> Task goal
Copy each of the items below word for word, in the same order.

Records:
::::

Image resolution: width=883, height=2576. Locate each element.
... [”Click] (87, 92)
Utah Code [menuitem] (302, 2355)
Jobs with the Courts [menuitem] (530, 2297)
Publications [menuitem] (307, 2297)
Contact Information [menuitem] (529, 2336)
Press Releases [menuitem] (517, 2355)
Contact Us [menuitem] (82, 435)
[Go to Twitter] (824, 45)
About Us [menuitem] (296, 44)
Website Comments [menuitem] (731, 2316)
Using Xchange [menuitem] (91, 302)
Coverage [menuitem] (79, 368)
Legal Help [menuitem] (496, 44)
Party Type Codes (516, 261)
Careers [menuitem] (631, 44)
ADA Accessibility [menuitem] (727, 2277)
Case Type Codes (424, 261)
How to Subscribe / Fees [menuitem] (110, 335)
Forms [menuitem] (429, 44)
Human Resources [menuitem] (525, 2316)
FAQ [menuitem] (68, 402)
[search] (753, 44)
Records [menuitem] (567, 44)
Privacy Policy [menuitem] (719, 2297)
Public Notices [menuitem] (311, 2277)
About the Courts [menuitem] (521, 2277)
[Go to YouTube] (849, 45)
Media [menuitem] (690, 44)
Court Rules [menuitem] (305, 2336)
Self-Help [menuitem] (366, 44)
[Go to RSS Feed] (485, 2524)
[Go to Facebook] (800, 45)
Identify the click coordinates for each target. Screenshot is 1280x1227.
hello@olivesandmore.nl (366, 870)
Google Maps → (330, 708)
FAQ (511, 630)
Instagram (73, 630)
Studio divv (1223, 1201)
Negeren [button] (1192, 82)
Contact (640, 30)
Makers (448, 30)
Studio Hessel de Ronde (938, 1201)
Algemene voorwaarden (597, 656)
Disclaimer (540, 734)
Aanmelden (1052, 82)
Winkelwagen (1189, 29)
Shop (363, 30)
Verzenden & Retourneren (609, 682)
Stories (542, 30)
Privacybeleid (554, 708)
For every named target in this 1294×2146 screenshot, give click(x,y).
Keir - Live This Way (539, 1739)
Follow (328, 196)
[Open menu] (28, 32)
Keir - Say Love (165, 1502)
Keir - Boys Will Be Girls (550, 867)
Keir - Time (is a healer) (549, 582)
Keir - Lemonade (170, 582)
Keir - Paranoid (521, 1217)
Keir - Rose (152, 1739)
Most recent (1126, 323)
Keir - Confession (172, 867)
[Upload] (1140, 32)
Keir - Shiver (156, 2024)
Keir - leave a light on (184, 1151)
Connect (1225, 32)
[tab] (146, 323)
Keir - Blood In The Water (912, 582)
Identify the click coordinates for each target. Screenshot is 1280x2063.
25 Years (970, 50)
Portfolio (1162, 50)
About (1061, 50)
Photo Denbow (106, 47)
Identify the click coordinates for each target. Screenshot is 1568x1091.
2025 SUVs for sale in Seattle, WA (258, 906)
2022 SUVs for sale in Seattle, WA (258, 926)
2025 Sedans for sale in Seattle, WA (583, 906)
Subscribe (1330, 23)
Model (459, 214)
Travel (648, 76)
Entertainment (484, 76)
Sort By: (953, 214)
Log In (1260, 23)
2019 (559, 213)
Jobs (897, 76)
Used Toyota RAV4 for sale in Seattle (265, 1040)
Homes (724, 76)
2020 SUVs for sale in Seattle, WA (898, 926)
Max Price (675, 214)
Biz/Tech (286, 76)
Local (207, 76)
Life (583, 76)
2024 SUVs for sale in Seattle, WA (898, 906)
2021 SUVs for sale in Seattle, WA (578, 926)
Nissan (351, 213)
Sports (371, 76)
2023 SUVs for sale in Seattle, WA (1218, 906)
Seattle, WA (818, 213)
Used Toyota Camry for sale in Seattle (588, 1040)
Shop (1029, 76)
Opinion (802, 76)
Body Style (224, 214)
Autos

::::

> Task answer
Image resolution: width=883, height=2576. Locate each element.
... [”Click] (87, 92)
Utah Code [menuitem] (302, 2355)
Jobs with the Courts [menuitem] (530, 2297)
Publications [menuitem] (307, 2297)
Contact Information [menuitem] (529, 2336)
Press Releases [menuitem] (517, 2355)
Contact Us [menuitem] (82, 435)
[Go to Twitter] (824, 45)
About Us [menuitem] (296, 44)
Website Comments [menuitem] (731, 2316)
Using Xchange [menuitem] (91, 302)
Coverage [menuitem] (79, 368)
Legal Help [menuitem] (496, 44)
Party Type Codes (516, 261)
Careers [menuitem] (631, 44)
ADA Accessibility [menuitem] (727, 2277)
Case Type Codes (424, 261)
How to Subscribe / Fees [menuitem] (110, 335)
Forms [menuitem] (429, 44)
Human Resources [menuitem] (525, 2316)
FAQ [menuitem] (68, 402)
[search] (753, 44)
Records [menuitem] (567, 44)
Privacy Policy [menuitem] (719, 2297)
Public Notices [menuitem] (311, 2277)
About the Courts [menuitem] (521, 2277)
[Go to YouTube] (849, 45)
Media [menuitem] (690, 44)
Court Rules [menuitem] (305, 2336)
Self-Help [menuitem] (366, 44)
[Go to RSS Feed] (485, 2524)
[Go to Facebook] (800, 45)
Identify the click coordinates for each target. Screenshot is 1280x1227.
hello@olivesandmore.nl (366, 870)
Google Maps → (330, 708)
FAQ (511, 630)
Instagram (73, 630)
Studio divv (1223, 1201)
Negeren [button] (1192, 82)
Contact (640, 30)
Makers (448, 30)
Studio Hessel de Ronde (938, 1201)
Algemene voorwaarden (597, 656)
Disclaimer (540, 734)
Aanmelden (1052, 82)
Winkelwagen (1189, 29)
Shop (363, 30)
Verzenden & Retourneren (609, 682)
Stories (542, 30)
Privacybeleid (554, 708)
For every named target in this 1294×2146 screenshot, give click(x,y).
Keir - Live This Way (539, 1739)
Follow (328, 196)
[Open menu] (28, 32)
Keir - Say Love (165, 1502)
Keir - Boys Will Be Girls (550, 867)
Keir - Time (is a healer) (549, 582)
Keir - Lemonade (170, 582)
Keir - Paranoid (521, 1217)
Keir - Rose (152, 1739)
Most recent (1126, 323)
Keir - Confession (172, 867)
[Upload] (1140, 32)
Keir - Shiver (156, 2024)
Keir - leave a light on (184, 1151)
Connect (1225, 32)
[tab] (146, 323)
Keir - Blood In The Water (912, 582)
Identify the click coordinates for each target. Screenshot is 1280x2063.
25 Years (970, 50)
Portfolio (1162, 50)
About (1061, 50)
Photo Denbow (106, 47)
Identify the click coordinates for each target. Screenshot is 1568x1091.
2025 SUVs for sale in Seattle, WA (258, 906)
2022 SUVs for sale in Seattle, WA (258, 926)
2025 Sedans for sale in Seattle, WA (583, 906)
Subscribe (1330, 23)
Model (459, 214)
Travel (648, 76)
Entertainment (484, 76)
Sort By: (953, 214)
Log In (1260, 23)
2019 (559, 213)
Jobs (897, 76)
Used Toyota RAV4 for sale in Seattle (265, 1040)
Homes (724, 76)
2020 SUVs for sale in Seattle, WA (898, 926)
Max Price (675, 214)
Biz/Tech (286, 76)
Local (207, 76)
Life (583, 76)
2024 SUVs for sale in Seattle, WA (898, 906)
2021 SUVs for sale in Seattle, WA (578, 926)
Nissan (351, 213)
Sports (371, 76)
2023 SUVs for sale in Seattle, WA (1218, 906)
Seattle, WA (818, 213)
Used Toyota Camry for sale in Seattle (588, 1040)
Shop (1029, 76)
Opinion (802, 76)
Body Style (224, 214)
Autos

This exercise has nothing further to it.